- _Exercise requirements_
All entries must be transcribed exactly, down to the last character.

═════ Exercise data ═════

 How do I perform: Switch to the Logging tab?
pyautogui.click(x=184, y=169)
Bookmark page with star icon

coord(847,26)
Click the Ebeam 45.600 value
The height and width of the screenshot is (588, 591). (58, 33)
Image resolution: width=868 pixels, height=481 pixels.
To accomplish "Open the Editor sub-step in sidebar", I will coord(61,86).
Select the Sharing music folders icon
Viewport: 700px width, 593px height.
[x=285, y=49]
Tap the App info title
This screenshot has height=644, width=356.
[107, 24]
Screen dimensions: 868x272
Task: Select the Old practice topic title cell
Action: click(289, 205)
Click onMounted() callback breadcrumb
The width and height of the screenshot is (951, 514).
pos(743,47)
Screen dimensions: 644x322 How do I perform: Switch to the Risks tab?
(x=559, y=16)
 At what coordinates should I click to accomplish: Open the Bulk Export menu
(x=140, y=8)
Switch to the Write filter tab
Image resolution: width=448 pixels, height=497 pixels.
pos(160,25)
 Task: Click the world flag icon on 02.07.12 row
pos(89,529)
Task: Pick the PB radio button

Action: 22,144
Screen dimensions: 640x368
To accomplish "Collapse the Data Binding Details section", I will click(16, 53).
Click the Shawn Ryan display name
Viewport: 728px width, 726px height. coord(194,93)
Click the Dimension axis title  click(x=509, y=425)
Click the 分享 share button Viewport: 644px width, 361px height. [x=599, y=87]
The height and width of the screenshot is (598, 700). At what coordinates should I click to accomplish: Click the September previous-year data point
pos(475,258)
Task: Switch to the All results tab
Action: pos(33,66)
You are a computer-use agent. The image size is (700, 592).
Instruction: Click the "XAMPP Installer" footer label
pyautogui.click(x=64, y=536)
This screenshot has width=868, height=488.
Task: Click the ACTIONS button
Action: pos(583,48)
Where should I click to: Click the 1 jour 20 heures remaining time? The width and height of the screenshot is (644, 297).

═════

- _Your solution_
 How do I perform: Switch to the Logging tab?
pyautogui.click(x=184, y=169)
Bookmark page with star icon

coord(847,26)
Click the Ebeam 45.600 value
The height and width of the screenshot is (588, 591). (58, 33)
Image resolution: width=868 pixels, height=481 pixels.
To accomplish "Open the Editor sub-step in sidebar", I will coord(61,86).
Select the Sharing music folders icon
Viewport: 700px width, 593px height.
[x=285, y=49]
Tap the App info title
This screenshot has height=644, width=356.
[107, 24]
Screen dimensions: 868x272
Task: Select the Old practice topic title cell
Action: click(289, 205)
Click onMounted() callback breadcrumb
The width and height of the screenshot is (951, 514).
pos(743,47)
Screen dimensions: 644x322 How do I perform: Switch to the Risks tab?
(x=559, y=16)
 At what coordinates should I click to accomplish: Open the Bulk Export menu
(x=140, y=8)
Switch to the Write filter tab
Image resolution: width=448 pixels, height=497 pixels.
pos(160,25)
 Task: Click the world flag icon on 02.07.12 row
pos(89,529)
Task: Pick the PB radio button

Action: 22,144
Screen dimensions: 640x368
To accomplish "Collapse the Data Binding Details section", I will click(16, 53).
Click the Shawn Ryan display name
Viewport: 728px width, 726px height. coord(194,93)
Click the Dimension axis title  click(x=509, y=425)
Click the 分享 share button Viewport: 644px width, 361px height. [x=599, y=87]
The height and width of the screenshot is (598, 700). At what coordinates should I click to accomplish: Click the September previous-year data point
pos(475,258)
Task: Switch to the All results tab
Action: pos(33,66)
You are a computer-use agent. The image size is (700, 592).
Instruction: Click the "XAMPP Installer" footer label
pyautogui.click(x=64, y=536)
This screenshot has width=868, height=488.
Task: Click the ACTIONS button
Action: pos(583,48)
Where should I click to: Click the 1 jour 20 heures remaining time? The width and height of the screenshot is (644, 297).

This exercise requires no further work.